I'm still here and I'm happy, healthy, sane, and sober.
As I've done for the duration of my indifference, I have a beer or two occasionally - every few weeks (maybe even a couple of days in a row around the year-end holidays). During those instances, I experience no pleasurable effects or further desire to get drunk (or ability to drink to excess even if I try and "test" myself), nor any cravings returning the next day. I'm not condoning moderation, and I do not want to give anyone the impression that baclofen is a pathway to it.
I said "sober" because I haven't been drunk (literally or legally) in 3 years*. That might not fit your definition of sober, but that's the way I see it for me. And it's how I know that baclofen works. Alcohol is such a non-issue in my life: it's not on the radar - as a reward, or a threat. I have a hard time remembering how it fit so completely in my life before, and I'm continually amazed when I realize that I've gone on with my life for days (or weeks) and not even remembered to think about it, let alone miss it. This isn't spontaneous remission - baclofen simply makes the booze not fit anymore.
* Shortly after finding indifference, I tested it with Ameisen's "drink a bottle of scotch and see if cravings return in the morning" - I passed/they didn't/obviously I was ostensibly drunk here (though it didn't feel like it).
I find that 200-220mg/day is my magic number - any lower and I start having "drunk dreams," though no real cravings and even at that lower dosage I find drinking completely unenjoyable.
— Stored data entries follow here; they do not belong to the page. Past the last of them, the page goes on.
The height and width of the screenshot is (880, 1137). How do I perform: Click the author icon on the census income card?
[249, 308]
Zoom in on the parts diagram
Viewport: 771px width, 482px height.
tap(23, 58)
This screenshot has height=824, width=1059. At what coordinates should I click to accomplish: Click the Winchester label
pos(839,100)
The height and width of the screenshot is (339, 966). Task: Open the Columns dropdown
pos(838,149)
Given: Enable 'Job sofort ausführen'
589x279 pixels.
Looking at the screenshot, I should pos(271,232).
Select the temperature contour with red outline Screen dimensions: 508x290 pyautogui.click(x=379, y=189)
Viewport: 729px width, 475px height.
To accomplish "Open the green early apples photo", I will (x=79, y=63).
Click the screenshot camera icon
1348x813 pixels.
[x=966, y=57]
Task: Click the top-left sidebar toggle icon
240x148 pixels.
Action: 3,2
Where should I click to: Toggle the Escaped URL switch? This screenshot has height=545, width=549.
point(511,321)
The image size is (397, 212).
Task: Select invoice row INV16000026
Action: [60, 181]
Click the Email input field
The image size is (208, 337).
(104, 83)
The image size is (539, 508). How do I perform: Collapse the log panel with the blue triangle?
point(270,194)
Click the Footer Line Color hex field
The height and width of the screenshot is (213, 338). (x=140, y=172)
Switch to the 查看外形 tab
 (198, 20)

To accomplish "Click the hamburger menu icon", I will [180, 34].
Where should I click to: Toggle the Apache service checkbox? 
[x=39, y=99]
But the mental game is no fun and I'd rather this whole business be effortless, which lucky for me it is at the proper dosage. In the interest of taking the smallest dose that remains effective, and hoping that my (alcohol damaged) brain may be healing, I will continually attempt to reduce my dose in the future.
I can titrate down comfortably ~10mg/week. Any faster than that and I experience some anxiety and depression. Much faster than that (like when I dropped 40mg in 2 weeks) and I invite panic attacks towards the end of week 2.
It's been a tough year with the passing of Olivier Ameisen and the licensing action against Dr. Levin. I feel as though I owe both men for saving my life: Ameisen through his original discovery and the few emails I shared with him, and Levin for returning my calls from the hospital I was admitted to for overdosing on baclofen with guidance that eventually enabled me to find indifference.
Thanks for reading and thanks to the usual suspects who helped me along the way. I'm always around and I'll certainly be here in another 365 to tell you how year 4 went.